Yes, we do take that oath, as the gentleman said, whether you are a judge, whether you are in the military, whether you are in Congress, or the President of the United States, to protect and support the Constitution of the United States. We are not protecting anything with what you are doing here. We are not protecting anything. We are dragging it out.

We are sending a message that, for some historic reason, we are now taking it out on Barack Obama because we are angry about what the gentleman on the Republican side said that Reagan, Bush, Clinton, and Bush have done. Bring it up under another circumstance. Keep it off the protection of our country.

Your chairman, Mr. Rogers, working with our ranking member, Congresswoman Lowey, was able to put together 12 bills which were a compromise--bills that everyone was prepared to support--until you decided you were going to use immigration to hold hostage the national homeland security of our country.

And so kick the can to here. Now you have kicked the can to here, and now you are going to kick the can to March 19. What do you think is going to happen on March 19? We have already had two recesses today in this very day of congressional deliberation.

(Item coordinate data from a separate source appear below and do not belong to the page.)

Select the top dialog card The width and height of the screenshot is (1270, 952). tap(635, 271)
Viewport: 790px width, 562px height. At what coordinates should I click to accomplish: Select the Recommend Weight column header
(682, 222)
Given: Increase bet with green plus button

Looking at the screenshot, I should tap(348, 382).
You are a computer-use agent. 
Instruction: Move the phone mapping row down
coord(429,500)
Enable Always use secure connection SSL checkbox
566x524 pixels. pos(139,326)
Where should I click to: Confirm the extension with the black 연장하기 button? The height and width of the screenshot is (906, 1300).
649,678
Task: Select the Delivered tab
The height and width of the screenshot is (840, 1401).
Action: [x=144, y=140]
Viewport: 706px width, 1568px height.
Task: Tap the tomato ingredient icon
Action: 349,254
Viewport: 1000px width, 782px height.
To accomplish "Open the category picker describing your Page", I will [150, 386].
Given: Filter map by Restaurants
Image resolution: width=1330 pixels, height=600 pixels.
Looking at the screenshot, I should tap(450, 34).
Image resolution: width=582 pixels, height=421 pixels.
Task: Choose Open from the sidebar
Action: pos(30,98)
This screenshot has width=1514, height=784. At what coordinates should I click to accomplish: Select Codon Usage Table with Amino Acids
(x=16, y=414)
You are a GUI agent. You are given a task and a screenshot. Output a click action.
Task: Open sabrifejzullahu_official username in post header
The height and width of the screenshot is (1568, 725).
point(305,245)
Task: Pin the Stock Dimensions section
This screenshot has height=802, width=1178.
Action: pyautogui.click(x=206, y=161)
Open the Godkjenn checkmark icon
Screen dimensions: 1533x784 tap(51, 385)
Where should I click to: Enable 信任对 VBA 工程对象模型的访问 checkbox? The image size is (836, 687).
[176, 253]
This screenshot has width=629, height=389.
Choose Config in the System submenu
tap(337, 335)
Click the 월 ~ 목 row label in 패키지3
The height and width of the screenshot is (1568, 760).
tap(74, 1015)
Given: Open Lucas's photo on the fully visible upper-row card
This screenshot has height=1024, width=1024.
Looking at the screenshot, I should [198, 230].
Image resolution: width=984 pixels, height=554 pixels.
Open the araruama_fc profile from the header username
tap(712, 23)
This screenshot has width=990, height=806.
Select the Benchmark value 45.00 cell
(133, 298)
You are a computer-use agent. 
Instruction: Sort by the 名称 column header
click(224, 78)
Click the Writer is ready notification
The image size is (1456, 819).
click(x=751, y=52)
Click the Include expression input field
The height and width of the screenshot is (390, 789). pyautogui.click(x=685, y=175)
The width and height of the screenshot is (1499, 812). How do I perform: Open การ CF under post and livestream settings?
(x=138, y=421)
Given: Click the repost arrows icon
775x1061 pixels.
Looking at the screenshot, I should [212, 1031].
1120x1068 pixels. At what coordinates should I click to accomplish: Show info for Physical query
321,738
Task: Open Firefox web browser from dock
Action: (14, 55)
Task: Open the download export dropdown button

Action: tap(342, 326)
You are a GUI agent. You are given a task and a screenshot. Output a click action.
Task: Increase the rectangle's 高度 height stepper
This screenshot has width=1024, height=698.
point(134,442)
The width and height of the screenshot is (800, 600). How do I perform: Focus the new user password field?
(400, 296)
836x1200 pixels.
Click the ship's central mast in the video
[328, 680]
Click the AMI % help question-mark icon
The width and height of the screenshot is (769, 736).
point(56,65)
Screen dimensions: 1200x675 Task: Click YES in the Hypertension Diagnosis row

What do you think you are going to accomplish later if you are not willing to grow up, bite the bullet? You made your point.

Your colleagues, the Republican Senators, do not agree to drag this out. They have given you a face-saving path. The judge in Texas gave you a face-saving path. ``I am Charlie''--``Je suis Charlie''--gave you a face-saving path.

The urgency is very, very clear--well, clear to everyone except if you happen to exist in this Chamber--when your negative attitudes toward President Obama have so overwhelmed you that you are willing to jeopardize the homeland security of our country. So whether it is firefighters, the SAFER Act, FEMA, or anything where the Federal Government comes in contact with people, you are standing in the way and using immigration as the excuse. For some of you, it may be a reason. Maybe it is for some of you, but for some of you it is an excuse. And for all of you it is a shame. It is a shame.

One gentleman said: If we accept the Senate language, we are not living up to our responsibility to have a bill in the House. And then you expect them to accept your language. Doesn't it hold true both ways? If you don't want to accept their language, why do you expect them to accept your 3-week language?

Do you not understand the legislative process? This Constitution, which we value, has the legislative branch. The first article of government is the legislature, preeminent. The President can't sign what we don't send him, in terms of making the law. He can take executive action, but the law is stronger.

Let us honor our responsibilities and stop standing in the way of protecting the American people. It is about the security of the American people versus the philosophy that you have going over there, which is perfectly to be respected in another piece of legislation. Let's have that debate separate from protecting.

It is about time for us to come together to get the job done. The Senate did it. We can. Please support Congresswoman Roybal-Allard's and Congresswoman Lowey's motion to instruct the conferees to accept the Senate bill.